Monday, December 20, 2010

Put Social Programs in the Hands of Private Institutions

Government is the great fiction through which everybody endeavors to live at the expense of everybody else. -- Frederic Bastiat, French Economist (1801-1850)

A recent New York Times column by Richard Thaler, professor of economics and behavioral science at the Booth School of Business at the University of Chicago, Mr., Thaler makes a case for reducing the tax benefits for charitable donations, or, more suitably, changing the way we give tax benefits to people who donate money to charitable institutions and causes. Link to article -

Mr. Thaler makes some good points. He lists three principles to help “guide the debate.” Without reprinting everything he stated (link to his column is available below) I will note in summation his arguments - that any person donating to charitable organizations should be allowed the same tax benefit by implementing a tax credit system instead of using deductions (high income people receive a better tax deduction because they are in a higher tax bracket), limiting the tax-benefitted amount to above a certain minimum, such as 2% of AGI in order to require good record keeping and reduce the small-time cheating and resultant IRS nightmare, and keeping the tax credit rate low to prevent large “distortions,” which I take to mean keeping people from donating overly large amounts. As noted above, Mr. Thaler is not only a professor of economics, he is a behavioral scientist as well, and he has obviously thought this out. His article is worth reading.

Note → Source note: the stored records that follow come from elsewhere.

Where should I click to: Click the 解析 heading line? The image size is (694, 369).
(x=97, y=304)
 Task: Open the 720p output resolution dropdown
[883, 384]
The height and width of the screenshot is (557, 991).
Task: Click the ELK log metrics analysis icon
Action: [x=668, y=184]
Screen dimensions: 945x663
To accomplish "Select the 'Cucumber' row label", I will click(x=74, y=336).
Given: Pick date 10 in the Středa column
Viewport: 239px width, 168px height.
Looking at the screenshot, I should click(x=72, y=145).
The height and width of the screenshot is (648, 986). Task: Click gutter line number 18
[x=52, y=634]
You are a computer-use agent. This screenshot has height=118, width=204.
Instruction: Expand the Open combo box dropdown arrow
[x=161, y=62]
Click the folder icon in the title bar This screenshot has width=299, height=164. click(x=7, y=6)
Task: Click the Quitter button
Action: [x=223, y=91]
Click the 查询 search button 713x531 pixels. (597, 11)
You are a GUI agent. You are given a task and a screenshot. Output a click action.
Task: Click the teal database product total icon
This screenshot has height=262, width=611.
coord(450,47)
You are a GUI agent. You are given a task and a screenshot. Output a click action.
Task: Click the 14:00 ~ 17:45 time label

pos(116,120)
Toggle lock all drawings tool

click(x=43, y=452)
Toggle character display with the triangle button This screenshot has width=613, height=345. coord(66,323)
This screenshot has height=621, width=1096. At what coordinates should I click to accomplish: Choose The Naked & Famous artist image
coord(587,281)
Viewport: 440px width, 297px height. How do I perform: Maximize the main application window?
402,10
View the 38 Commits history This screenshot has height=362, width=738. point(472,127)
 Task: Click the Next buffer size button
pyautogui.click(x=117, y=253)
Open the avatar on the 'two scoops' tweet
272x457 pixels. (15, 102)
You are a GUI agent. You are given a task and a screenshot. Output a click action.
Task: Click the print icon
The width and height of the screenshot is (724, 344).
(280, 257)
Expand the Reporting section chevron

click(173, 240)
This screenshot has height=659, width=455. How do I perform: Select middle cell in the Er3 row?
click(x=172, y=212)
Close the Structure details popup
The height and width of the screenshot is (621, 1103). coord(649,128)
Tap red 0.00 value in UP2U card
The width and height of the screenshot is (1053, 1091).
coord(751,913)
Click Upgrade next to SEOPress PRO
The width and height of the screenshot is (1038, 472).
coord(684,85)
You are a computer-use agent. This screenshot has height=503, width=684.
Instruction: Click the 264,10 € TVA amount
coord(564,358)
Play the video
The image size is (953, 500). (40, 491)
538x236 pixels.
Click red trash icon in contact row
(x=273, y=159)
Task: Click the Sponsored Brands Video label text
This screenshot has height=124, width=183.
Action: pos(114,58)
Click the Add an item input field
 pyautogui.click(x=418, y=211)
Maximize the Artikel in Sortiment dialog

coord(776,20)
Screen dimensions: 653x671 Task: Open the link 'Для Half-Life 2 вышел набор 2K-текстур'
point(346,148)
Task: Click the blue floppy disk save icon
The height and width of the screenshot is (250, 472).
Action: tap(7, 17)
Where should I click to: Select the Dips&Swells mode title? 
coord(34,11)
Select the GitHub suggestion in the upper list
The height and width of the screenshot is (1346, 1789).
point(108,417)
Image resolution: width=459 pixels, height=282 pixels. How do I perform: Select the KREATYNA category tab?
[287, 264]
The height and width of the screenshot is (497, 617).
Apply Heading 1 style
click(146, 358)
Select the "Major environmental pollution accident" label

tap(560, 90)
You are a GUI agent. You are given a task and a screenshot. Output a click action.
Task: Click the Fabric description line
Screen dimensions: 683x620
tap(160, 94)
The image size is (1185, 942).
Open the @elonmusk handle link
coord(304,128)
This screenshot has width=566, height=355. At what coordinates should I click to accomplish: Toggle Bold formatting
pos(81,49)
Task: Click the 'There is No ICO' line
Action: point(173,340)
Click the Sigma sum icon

There is, however, one issue I take exception with; that we should lessen the overall tax benefit, encouraging smaller total donations for the purpose of tax savings. It is my view that any money we can put into private hands (charitable entities) and take out of the public coffers is an excellent tradeoff. I would recommend to some degree just the opposite of Thaler’s suggestion; that we increase the amount of charitable giving through increased tax benefits (government subsidies as Mr. Thaler refers to them) but then lessen the amount the government spends on social welfare programs.

This would accomplish a number of sound, efficient objectives. One would be greatly increased implementation of social programs by charitable institutions such as religious entities and public interest groups, which would use the money far more efficiently than government workers. Private groups are more frugal about their expenditures, not giving money to people they know are faking or over-estimating need, and would be better about demanding effort out of those who are capable. In many cases the money would be spent in efficient food programs, such as those run by Glide Memorial Church in San Francisco. It is harder to pull the proverbial wool over the eyes of your pastor or an administrator of a private group than a government worker (highly paid government worker at that) who usually doesn’t really care. Fraud in the distribution of social program benefits such as welfare and food stamps is rampant, and the government knows about this but is seemingly powerless to stop it.

While it is hard to calculate for certain how much money would be saved through the increased efficiency, I believe private entities could do a better job than the government with less than half the money. By stripping the federal budget by 80%-90% of it’s social program expenditures and reducing revenues by the amount of the increased tax breaks to individuals, there would be a gain in net revenue for the government and a gain in the quality and scope of services to needy individuals.

It is certainly reasonable to expect that fraud will (and does) find it’s way into privately-run programs as well. However, it would probably be easier for the government to detect fraud by auditing private entities than it is to prevent fraud in their own operations.

As Mr. Thaler suggests, a debate on this issue could be beneficial, and his suggestion on issuing tax credits is a good one. However, I think one of the most effective principles for a “guideline” in the debate would be find ways to increase the incentive as opposed to a decrease. As a behavioral scientist, I am sure he would see the merit of this approach.